The Indian government’s Economic Survey tabled yesterday, called for a “modest consolidation” while cautioning that credibility could be an issue if “overly ambitious targets” were not met. The survey said growth is likely to pick up in the coming year, leaving room for a deviation from the stated path of fiscal consolidation. “Setting overly ambitious targets for consolidation -- especially in a pre-election year -- based on optimistic forecasts that carry a high risk of not being realised will not garner credibility,” Chief Economic Adviser Arvind Subramanian had said.
India’s economy is set for a recovery in the current fiscal, as the teething issues from the Goods and Services Tax resolve, but policy makers should stay vigilant on managing macroeconomic stability risks in order to foster the growth, brokerages said.
Hitting The Pause Button
The key message from the economic survey appears to be that policy makers should continue to stay vigilant on managing macro-stability risks in order to foster the growth recovery, Morgan Stanley said.
“Policy makers will likely take a pause on fiscal consolidation, keeping the fiscal deficit target in at around 3.2-3.4 percent of GDP for F2018 and F2019”, the brokerage said. Besides the headline deficit numbers, investors will also watch for signs of redistributive spending, particularly for rural households, Morgan Stanley added.
In our view, it would be important to ensure that the efficacy of these social spending schemes is maintained or improved further, so as to limit the attendant impact on macro stability.Morgan Stanley Report
‘Curb The Fiscal Enthusiasm’
Nomura expects the government to balance rural distress and “common man” issues without jeopardising fiscal consolidation, by relying more on asset sales, off-budget financing and higher tax buoyancy, it said in a report.
On the fiscal front, a pause relative to FY17 would imply a fiscal deficit of 3.5 percent of GDP in FY18 (versus budget target of 3.2 percent of GDP) and a modest and not aggressive consolidation would imply a target of 3.2 percent of GDP in FY19, both in line with consensus and our forecasts.Nomura Report
The survey although optimistic on growth revival, also sees risks on the horizon due to rising oil prices, it added. It further added that, the likelihood of a positive surprise on the fiscal deficit front, the Japanese financial services major added.
Sticking To Target
There is a high probability that the government will stick to its fiscal deficit target this year, although it might take some leeway from its fiscal consolidation path, the treasury department of HDFC Bank said in a note released today.
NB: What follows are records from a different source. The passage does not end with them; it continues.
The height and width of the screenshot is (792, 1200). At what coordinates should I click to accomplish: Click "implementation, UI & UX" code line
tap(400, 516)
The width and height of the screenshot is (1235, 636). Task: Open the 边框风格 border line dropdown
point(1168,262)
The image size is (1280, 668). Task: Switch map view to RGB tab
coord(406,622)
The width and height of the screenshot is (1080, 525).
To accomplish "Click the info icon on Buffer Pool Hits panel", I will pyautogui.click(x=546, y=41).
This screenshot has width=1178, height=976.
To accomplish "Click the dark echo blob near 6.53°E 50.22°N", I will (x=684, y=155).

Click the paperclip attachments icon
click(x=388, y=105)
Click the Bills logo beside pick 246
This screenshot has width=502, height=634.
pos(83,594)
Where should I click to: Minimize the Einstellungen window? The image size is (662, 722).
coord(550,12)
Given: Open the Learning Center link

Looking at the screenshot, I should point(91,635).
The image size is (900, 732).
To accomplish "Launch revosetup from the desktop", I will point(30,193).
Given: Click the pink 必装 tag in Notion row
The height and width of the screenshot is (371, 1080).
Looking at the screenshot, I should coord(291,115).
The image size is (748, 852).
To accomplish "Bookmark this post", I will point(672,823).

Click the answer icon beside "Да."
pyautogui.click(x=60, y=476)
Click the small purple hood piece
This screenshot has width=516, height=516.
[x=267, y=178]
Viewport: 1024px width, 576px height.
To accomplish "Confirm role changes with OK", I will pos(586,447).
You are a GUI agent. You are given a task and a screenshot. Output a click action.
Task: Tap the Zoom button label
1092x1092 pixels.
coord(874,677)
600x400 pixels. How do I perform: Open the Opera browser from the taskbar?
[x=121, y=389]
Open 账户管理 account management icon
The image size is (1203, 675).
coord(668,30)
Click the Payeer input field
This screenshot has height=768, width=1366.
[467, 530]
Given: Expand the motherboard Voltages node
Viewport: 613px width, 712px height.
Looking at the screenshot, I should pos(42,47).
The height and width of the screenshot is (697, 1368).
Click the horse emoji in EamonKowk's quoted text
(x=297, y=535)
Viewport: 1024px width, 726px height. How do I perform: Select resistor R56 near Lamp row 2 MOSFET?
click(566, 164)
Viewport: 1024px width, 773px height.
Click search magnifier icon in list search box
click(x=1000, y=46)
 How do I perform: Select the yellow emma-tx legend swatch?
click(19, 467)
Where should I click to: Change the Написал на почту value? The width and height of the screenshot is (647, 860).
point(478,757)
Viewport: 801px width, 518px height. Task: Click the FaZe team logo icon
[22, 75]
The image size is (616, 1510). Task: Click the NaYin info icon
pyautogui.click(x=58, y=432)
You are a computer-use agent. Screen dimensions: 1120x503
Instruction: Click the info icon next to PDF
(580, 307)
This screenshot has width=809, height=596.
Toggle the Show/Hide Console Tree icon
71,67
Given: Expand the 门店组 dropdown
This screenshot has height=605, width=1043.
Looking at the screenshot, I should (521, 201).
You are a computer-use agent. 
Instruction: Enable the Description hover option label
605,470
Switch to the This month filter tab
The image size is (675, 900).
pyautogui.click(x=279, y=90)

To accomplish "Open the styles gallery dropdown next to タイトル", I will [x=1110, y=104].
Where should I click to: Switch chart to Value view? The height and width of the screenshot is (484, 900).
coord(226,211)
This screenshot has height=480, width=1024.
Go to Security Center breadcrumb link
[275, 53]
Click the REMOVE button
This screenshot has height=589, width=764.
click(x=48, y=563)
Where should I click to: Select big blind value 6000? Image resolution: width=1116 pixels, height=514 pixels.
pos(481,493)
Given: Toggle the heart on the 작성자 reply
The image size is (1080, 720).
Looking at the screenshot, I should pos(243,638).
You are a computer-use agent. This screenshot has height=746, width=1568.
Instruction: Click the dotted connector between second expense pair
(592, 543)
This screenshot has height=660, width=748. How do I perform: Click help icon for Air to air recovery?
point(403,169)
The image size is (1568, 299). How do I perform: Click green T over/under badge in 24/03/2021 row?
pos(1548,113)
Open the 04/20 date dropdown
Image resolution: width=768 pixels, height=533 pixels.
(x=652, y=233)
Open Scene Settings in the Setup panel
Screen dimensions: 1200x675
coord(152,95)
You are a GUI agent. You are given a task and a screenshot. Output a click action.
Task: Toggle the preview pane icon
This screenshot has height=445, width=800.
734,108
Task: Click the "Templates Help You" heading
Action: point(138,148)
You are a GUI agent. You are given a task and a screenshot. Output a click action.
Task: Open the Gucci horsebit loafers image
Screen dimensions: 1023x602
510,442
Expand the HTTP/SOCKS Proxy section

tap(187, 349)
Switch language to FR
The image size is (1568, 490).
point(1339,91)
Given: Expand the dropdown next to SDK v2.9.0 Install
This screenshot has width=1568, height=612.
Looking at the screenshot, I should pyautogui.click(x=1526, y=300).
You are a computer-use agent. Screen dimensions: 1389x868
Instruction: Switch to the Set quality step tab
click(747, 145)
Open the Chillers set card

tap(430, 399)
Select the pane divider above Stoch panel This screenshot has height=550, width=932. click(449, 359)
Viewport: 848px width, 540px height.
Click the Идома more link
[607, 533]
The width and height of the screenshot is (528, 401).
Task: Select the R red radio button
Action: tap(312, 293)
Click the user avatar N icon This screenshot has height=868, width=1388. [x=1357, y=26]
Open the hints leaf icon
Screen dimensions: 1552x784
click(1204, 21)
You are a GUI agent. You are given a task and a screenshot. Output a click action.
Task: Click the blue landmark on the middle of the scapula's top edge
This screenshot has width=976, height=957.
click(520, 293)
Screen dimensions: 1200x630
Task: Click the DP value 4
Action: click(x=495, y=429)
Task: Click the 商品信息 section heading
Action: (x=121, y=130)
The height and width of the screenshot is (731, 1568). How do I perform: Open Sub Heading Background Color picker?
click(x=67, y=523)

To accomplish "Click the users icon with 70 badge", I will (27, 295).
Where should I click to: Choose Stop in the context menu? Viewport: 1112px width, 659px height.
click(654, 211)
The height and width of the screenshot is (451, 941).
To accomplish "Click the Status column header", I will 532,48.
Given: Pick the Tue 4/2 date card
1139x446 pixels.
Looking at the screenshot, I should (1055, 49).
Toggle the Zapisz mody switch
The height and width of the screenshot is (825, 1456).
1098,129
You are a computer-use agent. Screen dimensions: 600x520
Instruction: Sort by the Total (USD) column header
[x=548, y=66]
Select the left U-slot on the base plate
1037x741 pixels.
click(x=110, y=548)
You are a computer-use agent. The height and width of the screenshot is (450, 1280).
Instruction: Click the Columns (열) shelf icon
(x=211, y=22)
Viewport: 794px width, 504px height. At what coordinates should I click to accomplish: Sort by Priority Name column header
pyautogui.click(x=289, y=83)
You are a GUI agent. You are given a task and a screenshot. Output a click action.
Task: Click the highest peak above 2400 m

A 3.2 percent fiscal deficit reading for this year would help boost market sentiments and there could be a marginal correction in the bond yields in the interim. However, moving ahead, in the medium term (for Q2-2018), we still expect bond yields to rise as inflation concerns set in and fears of a rate hike begin to daunt the market sentiment.HDFC Bank Report
Also Read: Economic Survey: The GST ‘Feast Of Findings’
Comfort On FY19 Fiscal Health
Credit Suisse sees some comfort on the fiscal situation in financial year 2018-19. While the survey points to no consolidation in FY18, the trends “suggest comfort on FY19, in line with our expectations,” it said.
The concern flagged through the rise in bond yields is also a sign that the government has noted the bond market’s skittishness.Credit Suisse Report
However, the “Economic Survey is not really a precursor to the union budget; that is, its projections and recommendations may not shape the upcoming budget,” the brokerage noted.